Little Tokyo BID safety ambassadors Jessica Degadillo (left) and Cynthia Muratalla watch as LAPD officers examine the scene where a young woman passed away on Friday.

By ELLEN ENDO, Rafu Shimpo

When the Little Tokyo safety patrol officers found a young homeless woman on the evening of Aug. 13 outside of the branch library, she was unresponsive. She was pronounced dead shortly afterward.

Today, the young transient in her 20s is simply referred to as “Jane Doe,” more child than woman. The scene inside her small tent was eerily serene. Her body was shrouded in glittery, light blue fabric studded with stars, the kind of material one might use to make a little girl’s princess costume. 

The setting sun illuminated her face that, despite the circumstance, seemed to be at peace. It was a scene that belies the tragedy of suffering from mental illness and/or drug addiction while living unsheltered in L.A.

She is the fourth homeless person found dead in the Little Tokyo area this year. Last March, the bodies of three men were discovered a few days apart in the same week. Each had died amid different circumstances.

Jane Doe would have become a nameless statistic in the annual tally of hundreds that die on the streets of L.A. had it not been for the Los Angeles County Department of Mental Health team that tried for weeks to help her.

Joanne Kumamoto, president of the LTBA Foundation, a Little Tokyo-based charitable organization founded last year, stands by the floral tribute.

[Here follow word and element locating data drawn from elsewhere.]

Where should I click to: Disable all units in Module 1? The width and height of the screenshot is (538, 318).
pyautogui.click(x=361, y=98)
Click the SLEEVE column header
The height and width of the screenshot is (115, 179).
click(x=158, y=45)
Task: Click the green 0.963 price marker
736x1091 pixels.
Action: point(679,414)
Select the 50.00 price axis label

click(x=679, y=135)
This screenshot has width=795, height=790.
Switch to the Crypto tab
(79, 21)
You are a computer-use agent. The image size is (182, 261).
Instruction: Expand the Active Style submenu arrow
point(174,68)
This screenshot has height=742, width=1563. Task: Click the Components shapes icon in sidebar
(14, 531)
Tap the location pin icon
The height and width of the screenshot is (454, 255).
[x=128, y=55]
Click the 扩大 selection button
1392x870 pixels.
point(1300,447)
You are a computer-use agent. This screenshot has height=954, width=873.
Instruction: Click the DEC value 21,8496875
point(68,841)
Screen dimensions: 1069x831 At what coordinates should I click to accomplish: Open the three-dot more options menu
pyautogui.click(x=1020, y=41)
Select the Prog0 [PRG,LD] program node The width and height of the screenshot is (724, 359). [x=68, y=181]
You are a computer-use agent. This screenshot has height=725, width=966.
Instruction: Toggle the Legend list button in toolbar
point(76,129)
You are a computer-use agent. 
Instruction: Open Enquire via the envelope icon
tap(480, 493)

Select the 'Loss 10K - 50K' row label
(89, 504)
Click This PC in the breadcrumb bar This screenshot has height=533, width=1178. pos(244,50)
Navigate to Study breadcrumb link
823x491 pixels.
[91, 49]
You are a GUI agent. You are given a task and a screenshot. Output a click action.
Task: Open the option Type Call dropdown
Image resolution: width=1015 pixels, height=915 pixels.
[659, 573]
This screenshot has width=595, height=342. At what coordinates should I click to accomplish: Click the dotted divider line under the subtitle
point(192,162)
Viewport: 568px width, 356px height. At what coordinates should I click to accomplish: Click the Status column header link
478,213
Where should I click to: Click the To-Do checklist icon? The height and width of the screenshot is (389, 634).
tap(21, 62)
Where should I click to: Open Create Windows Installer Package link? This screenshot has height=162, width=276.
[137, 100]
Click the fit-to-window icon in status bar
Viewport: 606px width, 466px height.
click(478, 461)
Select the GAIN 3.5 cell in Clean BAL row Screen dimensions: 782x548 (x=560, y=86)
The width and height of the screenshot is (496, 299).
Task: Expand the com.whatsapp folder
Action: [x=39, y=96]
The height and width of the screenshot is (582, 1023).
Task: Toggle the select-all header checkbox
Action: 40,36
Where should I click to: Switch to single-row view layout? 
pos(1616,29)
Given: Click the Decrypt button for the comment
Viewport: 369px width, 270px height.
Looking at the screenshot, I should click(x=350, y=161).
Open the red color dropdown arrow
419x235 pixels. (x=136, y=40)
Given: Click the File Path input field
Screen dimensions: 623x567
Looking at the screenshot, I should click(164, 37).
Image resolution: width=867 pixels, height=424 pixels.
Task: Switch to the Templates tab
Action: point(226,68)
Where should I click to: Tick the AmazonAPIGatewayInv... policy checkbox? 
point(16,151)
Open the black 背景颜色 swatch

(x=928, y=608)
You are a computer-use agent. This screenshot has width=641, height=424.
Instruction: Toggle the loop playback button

Recently, the DMH team had even convinced her to check into a hospital so her infected fingers could be treated. But after a day or two, she disappeared. On Aug. 16, the team drove around Little Tokyo looking for her when they noticed a floral display in front of the library. They came upon members of the Little Tokyo Business Improvement District, who confirmed their worst fears. Jane Doe had died there three days earlier.

Unlike the three deceased males, Jane had become a familiar figure in Little Tokyo the past few months, wandering around, often half-dressed. No one knew her name because she refused to tell anyone, no matter how many times they asked.

Occasionally, a well-meaning resident or shop owner would give her clothing or a blanket even though they knew she probably needed much more than that. Others would offer her food, while some less tolerant folks indignantly waved her away.

The floral tribute can be found at Second and Los Angeles streets. Gone is the sparkly fabric fit for a princess and the twilight glow. Ironically, Jane Doe passed away next to an edifice filled with books containing thousands of stories, yet her story will largely remain untold.